David Lammy and Oona King hit the airwaves today to say the Oxford admissions debate should be about more than just race, reports Shamik Das.
David Lammy and Oona King hit the airwaves today to say the Oxford admissions debate should be about more than just race – with less well off children from all backgrounds failing to gain entry to the nation’s leading universities. Lammy, the shadow higher education minister, said the prime minister was right to describe the figures as “a disgrace” – though called the row over race an “artificial debate”.
He told Five Live this morning:
“Of course it’s a disgrace that there are over 400 young black children in the country getting straight As and they’re not making their way to Oxford, but this isn’t just about race – there are whole cities in Britain Barnsley, Middlesborough, Rochdale, Stoke, Hartlepool, where there are not young people making their way to this university.
“All of us pay our taxes Oxford and Cambridge receive around £560m worth of British taxpayers money between the money they get for research and teaching and yet there are more young people from the London borough of Richmond going than the entire city of Birmingham.
“It’s the case that if you have individual dons doing admission, if you don’t have universities doing outreach properly, we have to ask the question, 770 outreach events in private schools.”
Lammy added:
“Why is is that Oxford is doing outreach events at Eton, nine outreach events in Eton last year? Why is it that they are doing 12 at Malborough college? That’s why these young people from working class backgrounds, often black backgrounds and in terms of geography particularly from the North of England are not making their way to this university, the prime ministers right.
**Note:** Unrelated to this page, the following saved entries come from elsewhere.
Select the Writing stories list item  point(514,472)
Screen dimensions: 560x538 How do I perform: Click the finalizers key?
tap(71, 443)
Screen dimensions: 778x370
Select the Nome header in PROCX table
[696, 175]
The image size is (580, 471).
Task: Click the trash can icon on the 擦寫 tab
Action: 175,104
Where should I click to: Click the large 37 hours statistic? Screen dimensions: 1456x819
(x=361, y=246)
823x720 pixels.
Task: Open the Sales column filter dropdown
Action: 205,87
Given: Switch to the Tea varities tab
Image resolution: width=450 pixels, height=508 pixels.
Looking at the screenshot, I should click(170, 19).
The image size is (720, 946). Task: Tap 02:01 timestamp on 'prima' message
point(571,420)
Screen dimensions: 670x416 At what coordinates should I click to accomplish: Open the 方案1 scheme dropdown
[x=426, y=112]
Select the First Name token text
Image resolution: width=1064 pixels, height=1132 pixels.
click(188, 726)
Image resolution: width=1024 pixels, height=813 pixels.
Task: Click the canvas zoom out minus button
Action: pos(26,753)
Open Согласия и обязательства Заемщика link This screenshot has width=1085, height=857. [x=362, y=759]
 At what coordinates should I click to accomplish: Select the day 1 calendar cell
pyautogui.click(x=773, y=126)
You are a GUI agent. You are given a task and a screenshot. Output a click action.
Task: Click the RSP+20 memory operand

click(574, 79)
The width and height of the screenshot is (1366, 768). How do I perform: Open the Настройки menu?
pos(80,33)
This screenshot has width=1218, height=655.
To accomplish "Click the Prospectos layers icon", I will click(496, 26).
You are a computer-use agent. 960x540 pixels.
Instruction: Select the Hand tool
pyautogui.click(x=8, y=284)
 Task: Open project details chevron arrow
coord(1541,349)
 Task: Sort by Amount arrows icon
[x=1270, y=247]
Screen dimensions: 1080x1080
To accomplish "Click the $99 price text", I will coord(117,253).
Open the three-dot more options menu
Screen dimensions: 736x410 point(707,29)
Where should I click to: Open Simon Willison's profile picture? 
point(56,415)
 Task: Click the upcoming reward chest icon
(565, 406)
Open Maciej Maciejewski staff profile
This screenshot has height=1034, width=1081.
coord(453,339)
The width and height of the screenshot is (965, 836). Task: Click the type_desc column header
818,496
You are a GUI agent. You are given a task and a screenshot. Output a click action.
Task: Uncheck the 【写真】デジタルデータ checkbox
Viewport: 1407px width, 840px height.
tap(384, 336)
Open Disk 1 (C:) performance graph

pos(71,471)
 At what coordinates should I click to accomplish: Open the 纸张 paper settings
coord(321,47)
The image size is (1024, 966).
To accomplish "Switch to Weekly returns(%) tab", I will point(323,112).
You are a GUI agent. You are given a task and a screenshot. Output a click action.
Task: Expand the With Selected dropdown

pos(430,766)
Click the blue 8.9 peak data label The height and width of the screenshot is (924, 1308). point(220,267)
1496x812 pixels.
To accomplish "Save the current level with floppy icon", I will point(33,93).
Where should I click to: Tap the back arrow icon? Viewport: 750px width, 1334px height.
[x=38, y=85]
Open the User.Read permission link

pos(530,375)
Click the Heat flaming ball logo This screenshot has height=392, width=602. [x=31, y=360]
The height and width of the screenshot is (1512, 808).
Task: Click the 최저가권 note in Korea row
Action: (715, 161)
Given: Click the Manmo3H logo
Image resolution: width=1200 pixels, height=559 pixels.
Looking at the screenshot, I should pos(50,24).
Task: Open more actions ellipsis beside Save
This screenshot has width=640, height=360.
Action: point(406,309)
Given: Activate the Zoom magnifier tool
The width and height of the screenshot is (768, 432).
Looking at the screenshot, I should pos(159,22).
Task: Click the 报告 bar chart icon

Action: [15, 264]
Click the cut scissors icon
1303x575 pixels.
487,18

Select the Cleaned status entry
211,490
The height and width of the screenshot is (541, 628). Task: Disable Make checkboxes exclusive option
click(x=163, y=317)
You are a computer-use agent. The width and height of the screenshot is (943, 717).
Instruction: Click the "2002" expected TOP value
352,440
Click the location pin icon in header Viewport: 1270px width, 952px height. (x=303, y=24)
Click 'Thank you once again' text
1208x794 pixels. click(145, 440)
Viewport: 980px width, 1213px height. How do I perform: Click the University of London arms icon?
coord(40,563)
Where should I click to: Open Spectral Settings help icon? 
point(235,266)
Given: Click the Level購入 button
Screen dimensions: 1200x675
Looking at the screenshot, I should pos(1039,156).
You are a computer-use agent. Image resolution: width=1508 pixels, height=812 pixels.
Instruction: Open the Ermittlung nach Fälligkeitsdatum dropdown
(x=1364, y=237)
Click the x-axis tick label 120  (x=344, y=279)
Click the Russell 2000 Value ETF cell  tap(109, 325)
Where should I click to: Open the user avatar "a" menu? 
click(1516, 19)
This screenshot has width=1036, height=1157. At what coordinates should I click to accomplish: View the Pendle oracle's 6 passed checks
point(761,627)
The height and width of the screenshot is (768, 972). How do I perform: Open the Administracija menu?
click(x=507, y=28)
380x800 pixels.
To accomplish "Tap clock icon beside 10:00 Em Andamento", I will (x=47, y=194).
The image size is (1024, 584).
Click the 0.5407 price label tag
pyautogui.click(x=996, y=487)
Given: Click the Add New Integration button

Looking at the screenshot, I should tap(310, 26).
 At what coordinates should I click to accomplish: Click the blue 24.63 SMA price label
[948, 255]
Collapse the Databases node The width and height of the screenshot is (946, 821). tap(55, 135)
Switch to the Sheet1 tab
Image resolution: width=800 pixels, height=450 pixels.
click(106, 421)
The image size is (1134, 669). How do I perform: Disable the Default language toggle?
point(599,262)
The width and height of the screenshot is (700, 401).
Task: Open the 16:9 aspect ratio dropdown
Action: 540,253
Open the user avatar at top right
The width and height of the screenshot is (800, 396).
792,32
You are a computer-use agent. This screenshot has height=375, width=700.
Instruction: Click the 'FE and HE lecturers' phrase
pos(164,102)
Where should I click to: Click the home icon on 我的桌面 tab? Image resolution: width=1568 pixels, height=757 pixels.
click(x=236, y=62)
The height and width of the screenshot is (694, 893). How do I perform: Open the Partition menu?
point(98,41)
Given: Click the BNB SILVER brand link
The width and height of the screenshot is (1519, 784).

“I don’t think you can defend 9 outreach events in one year at Eton. The lecturers have often been to Oxford and Cambridge, young people at Eton are tutored and schooled on their interview techniques to get in. What we want to see at Oxford is in purposeful long term sustained engagement in places like Knowsley in places like Hartlepool, spend as much time in those schools lifting aspirations get into those schools early, at the age 9,10,11,12 and you’ll see the applications rise.
“But even when you do get the applications and I’m talking now from London boroughs like Tower Hamlets where there’s just one person going this year, and London boroughs like my own, constituencies like my own, there is a differential in the rate. One in three applicants who are white are successful one in five who are black were successful applying to Oxford university.
“If it walks like a duck quacks like a duck it probably is a duck is what Professor Blanchflower said to me, the former bank of England economist. I think that these institutions really have to look to how they are admitting and how they are reaching deep into schools across the country particularly at a time when we are raising fees to £9,000″
Listen to it:
Baroness King, meanwhile, said on Boulton & Co. on Sky News this lunchtime:
“The government are bringing in policies that will make it harder, by tripling fees and with the cuts to teaching grants. There are too few ethnic minority and white working class kids going to Oxford… Oxford, Cambridge and the Russell Group universities can and should do more.
“Oxford, Cambridge and the Russell Group universities can and should do more. If you’re on free school meals, whether you’re white or black, there’s virtually no chance whatsoever of you going to Oxford… When you are from a comprehensive school you may not have been put through prep school, and have the advantage of others…
“The main point is, Oxford, Cambridge and other universities can and should increase diversity… They are implying people who are less advantaged are less clever.”
Elsewhere today, Nick Clegg said David Cameron was “absolutely right”, with shadow business secretary John Denham echoing King in saying the government’s tuition fees policy “will make this situation worse, not better”.
15 Responses to “Oxford admissions row – Lammy: “It isn’t just about race””
Oasis Caretaker
RT @gideon2000uk: Cameron's right to criticise Oxford on admissions, but he should be asking why it held 9 'outreach events' at Eton http://bit.ly/eGz48o
Ashleigh Gray
"Oxbridge are implying people who are less advantaged are less clever.” http://bit.ly/euN949
Tom White
‘It’s not just about race’ – but let’s try and shove race back in as a category anyway, because it is nice and inflammatory. There’s not one jot of evidence that Oxbridge is racist in its admissions policies. The number of ethnic minority students at Oxford more than reflects the numbers in society at large, and the number of black applicants is low because a) they apply for subjects like medicine and engineering that it is difficult to be admitted on and b) the number of black students getting 3 As at A-level is far too low. So perhaps Lammy and King ought to start asking themselves why this is: it simply shouldn’t be necessary for Oxbridge to start positively discriminating at 18, and it can be very hard to spot ‘potential’ (as opposed to ‘achievement’) when the students at interview are very poorly educated. How about some humility over this issue from previous Labour ministers? (And I say this as a paid up member of the Labour Party)
Tom White
Sorry – ‘acceptances’, not ‘applicants’.
billericaydickie
Well this is an improvement. He is finally recognising that exclusion is far more about class than race.